(Stored records)
▬▬▬▬▬▬

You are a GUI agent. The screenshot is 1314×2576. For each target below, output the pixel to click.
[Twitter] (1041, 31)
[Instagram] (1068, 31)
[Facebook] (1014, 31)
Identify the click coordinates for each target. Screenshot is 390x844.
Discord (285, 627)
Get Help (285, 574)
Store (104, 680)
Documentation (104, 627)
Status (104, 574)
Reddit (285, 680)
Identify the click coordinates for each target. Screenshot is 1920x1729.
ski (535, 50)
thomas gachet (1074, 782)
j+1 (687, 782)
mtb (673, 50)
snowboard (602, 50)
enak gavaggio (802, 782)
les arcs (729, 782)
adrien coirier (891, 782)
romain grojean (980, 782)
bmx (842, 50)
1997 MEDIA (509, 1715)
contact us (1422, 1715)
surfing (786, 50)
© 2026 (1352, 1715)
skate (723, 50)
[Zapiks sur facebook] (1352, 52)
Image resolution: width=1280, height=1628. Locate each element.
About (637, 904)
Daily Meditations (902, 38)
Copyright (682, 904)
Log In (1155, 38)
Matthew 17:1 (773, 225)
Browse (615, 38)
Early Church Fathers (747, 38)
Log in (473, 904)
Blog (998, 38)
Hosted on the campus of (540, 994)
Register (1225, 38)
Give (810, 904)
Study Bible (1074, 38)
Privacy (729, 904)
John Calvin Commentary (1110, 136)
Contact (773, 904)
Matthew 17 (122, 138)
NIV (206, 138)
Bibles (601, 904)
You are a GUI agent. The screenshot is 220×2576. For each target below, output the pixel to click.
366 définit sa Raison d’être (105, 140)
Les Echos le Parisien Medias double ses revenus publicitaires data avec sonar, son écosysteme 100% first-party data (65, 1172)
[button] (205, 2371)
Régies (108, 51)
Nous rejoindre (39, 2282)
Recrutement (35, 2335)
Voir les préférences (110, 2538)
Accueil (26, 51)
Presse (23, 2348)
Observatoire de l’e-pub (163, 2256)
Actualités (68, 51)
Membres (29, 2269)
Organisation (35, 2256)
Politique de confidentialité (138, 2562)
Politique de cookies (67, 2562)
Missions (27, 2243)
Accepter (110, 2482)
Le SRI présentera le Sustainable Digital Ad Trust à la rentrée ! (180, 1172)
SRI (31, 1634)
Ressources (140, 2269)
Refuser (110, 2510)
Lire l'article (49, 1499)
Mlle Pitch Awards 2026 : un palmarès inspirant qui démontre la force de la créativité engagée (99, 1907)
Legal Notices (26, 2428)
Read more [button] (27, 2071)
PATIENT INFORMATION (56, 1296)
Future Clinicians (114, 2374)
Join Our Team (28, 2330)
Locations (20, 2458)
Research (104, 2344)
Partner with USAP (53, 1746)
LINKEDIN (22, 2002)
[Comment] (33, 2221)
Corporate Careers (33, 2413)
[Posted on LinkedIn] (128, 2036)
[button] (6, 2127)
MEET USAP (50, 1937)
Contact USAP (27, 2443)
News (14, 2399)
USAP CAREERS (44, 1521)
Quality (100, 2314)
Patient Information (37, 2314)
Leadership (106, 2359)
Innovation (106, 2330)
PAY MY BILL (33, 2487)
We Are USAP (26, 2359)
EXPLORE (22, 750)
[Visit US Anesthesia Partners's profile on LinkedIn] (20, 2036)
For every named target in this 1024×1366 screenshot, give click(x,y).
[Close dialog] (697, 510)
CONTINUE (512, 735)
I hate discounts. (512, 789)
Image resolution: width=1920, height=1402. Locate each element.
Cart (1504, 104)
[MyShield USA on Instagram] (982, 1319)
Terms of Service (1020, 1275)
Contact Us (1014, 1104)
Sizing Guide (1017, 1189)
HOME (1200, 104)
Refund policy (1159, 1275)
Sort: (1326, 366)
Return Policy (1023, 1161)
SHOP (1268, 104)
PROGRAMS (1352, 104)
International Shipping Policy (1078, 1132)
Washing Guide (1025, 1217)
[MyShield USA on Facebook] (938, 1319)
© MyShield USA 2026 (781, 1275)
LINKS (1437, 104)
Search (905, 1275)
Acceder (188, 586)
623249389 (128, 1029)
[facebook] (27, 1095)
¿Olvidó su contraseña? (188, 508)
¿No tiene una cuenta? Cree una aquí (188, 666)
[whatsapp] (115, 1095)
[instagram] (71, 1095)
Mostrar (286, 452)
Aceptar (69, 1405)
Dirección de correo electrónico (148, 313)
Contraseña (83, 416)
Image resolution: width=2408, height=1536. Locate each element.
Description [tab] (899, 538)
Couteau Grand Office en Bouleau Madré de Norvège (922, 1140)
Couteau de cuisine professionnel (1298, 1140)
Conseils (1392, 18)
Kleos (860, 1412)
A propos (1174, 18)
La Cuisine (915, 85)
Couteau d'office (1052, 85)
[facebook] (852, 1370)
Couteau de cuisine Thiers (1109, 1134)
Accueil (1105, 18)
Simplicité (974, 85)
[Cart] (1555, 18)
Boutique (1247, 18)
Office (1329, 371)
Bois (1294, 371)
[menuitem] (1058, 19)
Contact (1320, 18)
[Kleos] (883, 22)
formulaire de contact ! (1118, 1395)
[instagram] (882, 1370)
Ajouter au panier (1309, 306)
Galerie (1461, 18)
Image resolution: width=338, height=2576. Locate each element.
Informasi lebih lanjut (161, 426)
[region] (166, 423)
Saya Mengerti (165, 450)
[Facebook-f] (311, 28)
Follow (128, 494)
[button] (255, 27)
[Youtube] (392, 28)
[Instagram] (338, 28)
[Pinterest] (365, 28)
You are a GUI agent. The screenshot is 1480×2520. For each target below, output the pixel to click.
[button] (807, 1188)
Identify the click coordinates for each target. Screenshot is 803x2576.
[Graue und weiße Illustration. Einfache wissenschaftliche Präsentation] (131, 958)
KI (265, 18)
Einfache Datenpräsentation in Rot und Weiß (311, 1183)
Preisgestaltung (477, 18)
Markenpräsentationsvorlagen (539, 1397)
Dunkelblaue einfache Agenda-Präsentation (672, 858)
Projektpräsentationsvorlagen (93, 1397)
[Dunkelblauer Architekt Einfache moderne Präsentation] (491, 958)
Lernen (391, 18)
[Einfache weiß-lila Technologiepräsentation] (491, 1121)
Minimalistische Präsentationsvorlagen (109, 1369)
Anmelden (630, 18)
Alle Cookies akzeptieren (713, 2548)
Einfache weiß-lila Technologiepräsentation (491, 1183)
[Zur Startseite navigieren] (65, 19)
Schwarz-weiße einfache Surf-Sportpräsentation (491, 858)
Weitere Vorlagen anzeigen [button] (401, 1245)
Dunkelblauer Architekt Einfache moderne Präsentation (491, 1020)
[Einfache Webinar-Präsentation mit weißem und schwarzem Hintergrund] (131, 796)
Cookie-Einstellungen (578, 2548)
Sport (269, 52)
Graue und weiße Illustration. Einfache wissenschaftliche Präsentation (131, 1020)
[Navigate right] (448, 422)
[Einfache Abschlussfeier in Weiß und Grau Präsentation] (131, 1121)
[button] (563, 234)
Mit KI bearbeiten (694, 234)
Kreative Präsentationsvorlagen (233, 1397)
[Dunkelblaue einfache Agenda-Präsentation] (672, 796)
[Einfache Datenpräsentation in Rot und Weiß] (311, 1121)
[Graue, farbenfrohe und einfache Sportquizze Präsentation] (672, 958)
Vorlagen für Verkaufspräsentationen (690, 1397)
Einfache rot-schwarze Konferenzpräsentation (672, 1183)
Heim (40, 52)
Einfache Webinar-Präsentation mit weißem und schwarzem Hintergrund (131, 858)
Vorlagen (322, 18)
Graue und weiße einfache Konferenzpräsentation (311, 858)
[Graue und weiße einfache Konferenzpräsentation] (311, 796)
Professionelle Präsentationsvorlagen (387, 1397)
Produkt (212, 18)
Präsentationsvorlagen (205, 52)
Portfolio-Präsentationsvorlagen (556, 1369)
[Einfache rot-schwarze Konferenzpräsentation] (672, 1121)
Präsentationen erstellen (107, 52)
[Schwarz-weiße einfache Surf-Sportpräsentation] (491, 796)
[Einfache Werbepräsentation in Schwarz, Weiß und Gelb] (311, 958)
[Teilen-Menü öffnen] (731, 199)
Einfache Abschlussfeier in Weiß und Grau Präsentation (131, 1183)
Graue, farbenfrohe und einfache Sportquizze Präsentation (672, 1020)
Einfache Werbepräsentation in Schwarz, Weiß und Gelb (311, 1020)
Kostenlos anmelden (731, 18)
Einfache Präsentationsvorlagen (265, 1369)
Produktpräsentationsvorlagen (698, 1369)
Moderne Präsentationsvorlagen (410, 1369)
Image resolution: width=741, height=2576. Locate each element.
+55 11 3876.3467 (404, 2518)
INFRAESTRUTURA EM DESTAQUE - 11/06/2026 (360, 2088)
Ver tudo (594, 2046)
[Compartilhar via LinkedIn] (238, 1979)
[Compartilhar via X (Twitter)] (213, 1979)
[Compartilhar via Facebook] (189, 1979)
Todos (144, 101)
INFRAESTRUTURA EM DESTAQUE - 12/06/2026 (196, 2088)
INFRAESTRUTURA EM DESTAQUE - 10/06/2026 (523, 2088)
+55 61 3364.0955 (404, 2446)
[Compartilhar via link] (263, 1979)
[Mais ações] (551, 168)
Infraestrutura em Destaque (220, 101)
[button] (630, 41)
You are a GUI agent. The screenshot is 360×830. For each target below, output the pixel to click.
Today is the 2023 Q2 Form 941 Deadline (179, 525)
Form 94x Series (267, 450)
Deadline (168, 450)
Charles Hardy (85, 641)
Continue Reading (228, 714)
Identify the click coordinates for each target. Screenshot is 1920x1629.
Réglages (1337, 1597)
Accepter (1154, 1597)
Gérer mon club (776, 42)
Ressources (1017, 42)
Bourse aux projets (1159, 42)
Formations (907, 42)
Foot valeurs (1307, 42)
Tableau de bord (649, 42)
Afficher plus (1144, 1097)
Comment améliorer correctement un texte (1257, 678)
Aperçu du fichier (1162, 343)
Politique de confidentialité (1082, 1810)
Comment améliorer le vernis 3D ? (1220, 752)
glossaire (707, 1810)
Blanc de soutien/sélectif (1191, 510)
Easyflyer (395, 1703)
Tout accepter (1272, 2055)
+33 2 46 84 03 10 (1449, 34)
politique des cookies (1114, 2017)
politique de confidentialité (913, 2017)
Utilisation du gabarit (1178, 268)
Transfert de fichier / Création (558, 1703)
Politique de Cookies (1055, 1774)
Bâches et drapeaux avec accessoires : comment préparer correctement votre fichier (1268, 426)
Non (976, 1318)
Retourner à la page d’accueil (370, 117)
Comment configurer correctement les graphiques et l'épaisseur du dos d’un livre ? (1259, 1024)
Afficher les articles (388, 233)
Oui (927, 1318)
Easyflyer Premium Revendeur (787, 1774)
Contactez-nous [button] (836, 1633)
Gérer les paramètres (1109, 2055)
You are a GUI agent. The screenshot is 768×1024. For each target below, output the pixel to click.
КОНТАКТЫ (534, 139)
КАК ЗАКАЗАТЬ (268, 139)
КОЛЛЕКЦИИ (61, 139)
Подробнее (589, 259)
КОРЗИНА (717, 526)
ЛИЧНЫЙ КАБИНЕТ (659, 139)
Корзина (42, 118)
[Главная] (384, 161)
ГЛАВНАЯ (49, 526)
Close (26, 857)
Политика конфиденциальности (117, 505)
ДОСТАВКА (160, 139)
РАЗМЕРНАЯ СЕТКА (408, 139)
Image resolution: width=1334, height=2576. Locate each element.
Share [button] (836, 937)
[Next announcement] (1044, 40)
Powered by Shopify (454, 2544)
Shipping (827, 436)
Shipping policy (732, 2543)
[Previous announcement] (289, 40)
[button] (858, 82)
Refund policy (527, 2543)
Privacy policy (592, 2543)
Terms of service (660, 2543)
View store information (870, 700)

▬▬▬▬▬▬

### About this exercise
Begin with the line above that has "[Compartilhar via LinkedIn] (238, 1979)" and continue through the line that has "[Compartilhar via link] (263, 1979)", setting each one down exactly. Stop there.

### The answer
[Compartilhar via LinkedIn] (238, 1979)
[Compartilhar via X (Twitter)] (213, 1979)
[Compartilhar via Facebook] (189, 1979)
Todos (144, 101)
INFRAESTRUTURA EM DESTAQUE - 12/06/2026 (196, 2088)
INFRAESTRUTURA EM DESTAQUE - 10/06/2026 (523, 2088)
+55 61 3364.0955 (404, 2446)
[Compartilhar via link] (263, 1979)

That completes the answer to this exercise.